For You — A Happy Birthday Grab Bag
In the birthday parties of my day, you’d maybe have a pin-the-tail-on-the-donkey type of thing to warm up the crowd. You’d maybe hold the party at a skating rink, where they’d maybe announce your name over the loud-speaker at the end of the day (pure joy!), and maybe they’d give you an inedible-yet-able-to-survive-a-nuclear-holocaust Little Debbie sponge cake with a candle in it.
Everything involved was, and appeared to be, an afterthought.
At the best of parties, you’d leave with a “grab bag” of random, unrelated trinkets thrown in a brown paper bag with Grab Bag scribbled on it in black magic marker. Not even a dentist office treasure chest could compete with the unbridled anticipation of digging into a plastic laundry basket filled with brown lumpy bags.
Maybe that’d bag contain some puffy unicorn stickers, probably a five-cent plastic top, possibly a glow-in-the-dark rubber bracelet and, if you were lucky, a Happy Meal toy still left inside the wrapper. On good days, you’d also find a few marshmallow Circus Peanuts that you’d promptly puke up in the back of your station wagon on the ride home.
So in honor of my past attended birthday parties (and in celebration of my 36th birthday this week), I present to you my grab bag of random crap. And don’t you dare send me one of the Martha Stewart line of Kodak thank-you photocards for this. I mean it. I’ll go ape-crazy on you for that.

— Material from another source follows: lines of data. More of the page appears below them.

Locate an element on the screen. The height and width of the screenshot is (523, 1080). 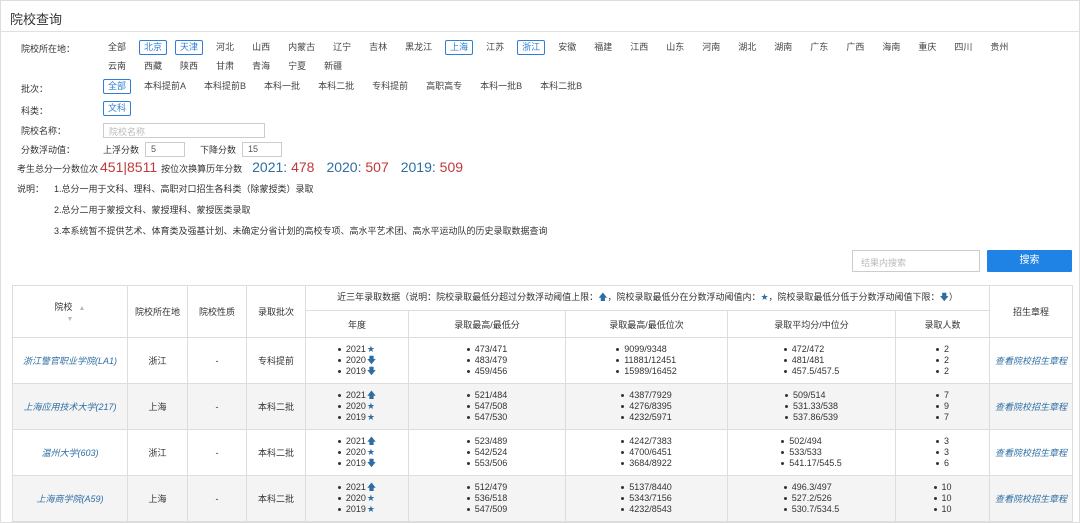
search-button: 搜索 is located at coordinates (1030, 261).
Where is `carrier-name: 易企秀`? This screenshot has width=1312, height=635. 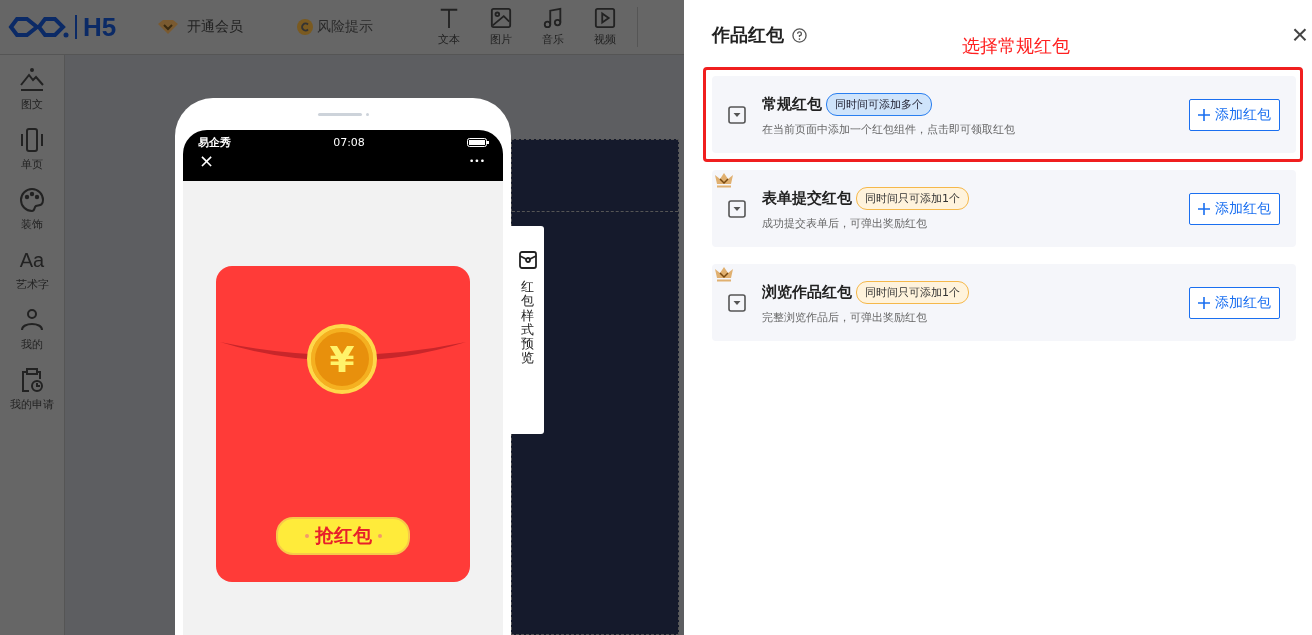 carrier-name: 易企秀 is located at coordinates (214, 142).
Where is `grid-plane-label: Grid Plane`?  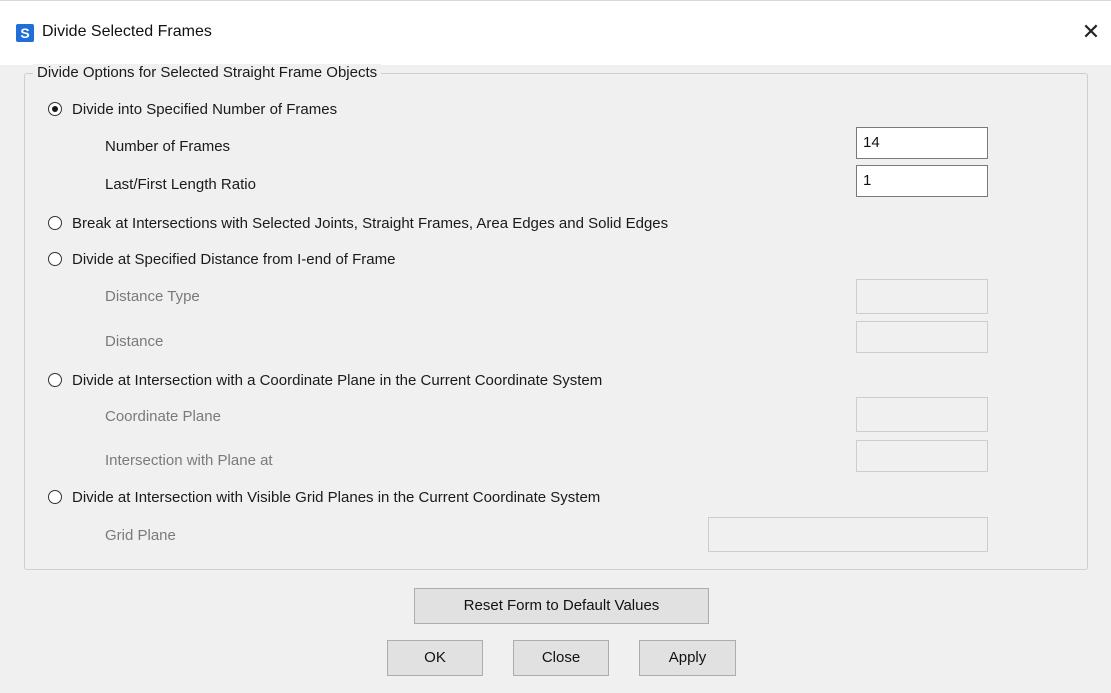
grid-plane-label: Grid Plane is located at coordinates (140, 536).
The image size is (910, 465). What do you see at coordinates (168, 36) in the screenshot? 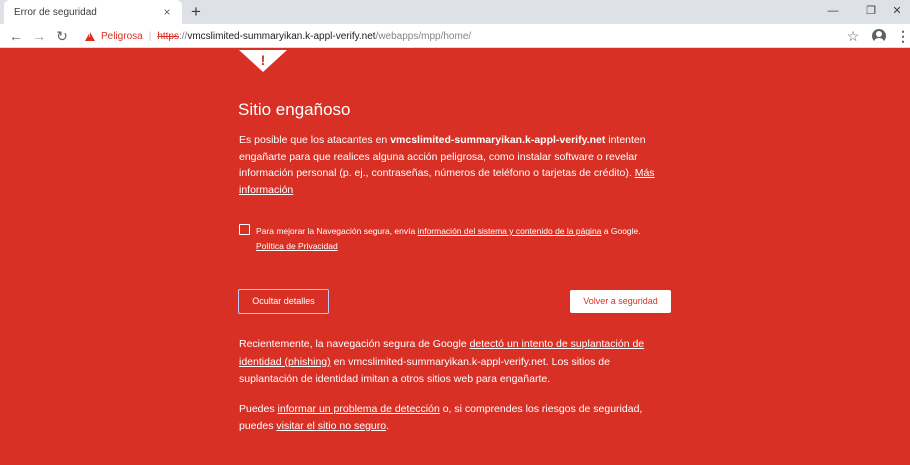
I see `url-scheme: https` at bounding box center [168, 36].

This is a new weekly/bimonthly/annually/one-time segment I like to call . . .
Each week/month/year/Just today I will premier a photograph from the 70s, 80s or 90s of a person exhibiting their fashion A-Game. I am now accepting submissions for future segments/for just my own amusement. Click on my Contact page and email them to me — web link, jpg file, graphite rendering, whatevah. Please indicate if you wish to attribute the photo in your name, your friend’s name, or the name of a person listed in the obituary pages who is not able to protest your submission. [See also Voter Fraud.]
This one came to me by accident while trolling Facebook. Jason, a friend and loyal/sometimes blog reader of mine is, in current date, a Fashion Do! He “Wears It Better” than just about any guy I know. How unsurprising that his suave taste was apparent at an early age.
I give this ensemble a B+. It’s just an all-around winner. Perfect for a jog around the arcade to see if they finally received the new Donkey Kong 2, suitable for an aerobics workout set to Olivia Newton John, or comfortable for just lounging around the house playing Space Invaders on your TV-set-shaped-like-a-chest-of-drawers. I unfortunately had to detract points since the tube socks are not Regulation Knee-High Length.
This ensemble is hands-down an A. No question. Let’s applaud Jason for finding an appropriate way to work in white pants after Labor Day. I first suspected they might actually be ultra-stonewashed jeans. I hope I was wrong about that.
My favorite thing about this ensemble is that my husband just last week layered a V-neck sweater over a shirt and tie. At the time, nothing about it felt Ricky Schroder/Carlton Banks/James Spader of Pretty in Pink/Sonny Crockett to me. Until I saw this photo.
It’s like I was blind and now I see. And am I seeing peach stripes? Oh please, let it be so.
Also in your take-home grab bag, you’ll find random recycled crap. Wait, it’s not crap. No, really! This is good stuff. Better than an unused Hamburglar pencil eraser. And it’s not all that random either — it carries a theme. Yes, a theme! Take that, Tinker Bell Birthday Party.
For you, just in time for the holidays, I have stuck in your bag:
1.) A hilarious interpretation of the classic Rudolph Christmas special, by blogger Speaker7, titled Santa Claus is Kind of a Dick,
2.) My past post on gifts-that-keep-on-keeping-on. Includes this bonus — what to do with the kitten sweatshirt given to you by your eccentric great-aunt (burning it may only work in special cases),
3.) My past post on my 1983 Sears Wish Book wishes. This one’s for the little people in your life who can’t even begin to grasp the level of toy extravagance (ahem, Barbie Yacht) we might’ve once enjoyed on Christmas morning if only our parents were as indulgent as theirs. And . . .
4.) A brief essay on why Generation X is sick of your bullsh*t. Which is not quite in line with the others’ holiday theme, but happens to be somewhat in line with my blog theme, and might be the funniest thing I’ve read in half a century. And that makes me want to thank sweet baby Jesus for the gift of laughter. Merry Christmas and happy birthday! Amen.
And that, my friends, is what you call a theme party. Thanks for stopping by! I hope you enjoyed your grab bag of trinkets. Now please leave your presents for me by the door as you depart. I hope you remembered I like Shrinky-dinks.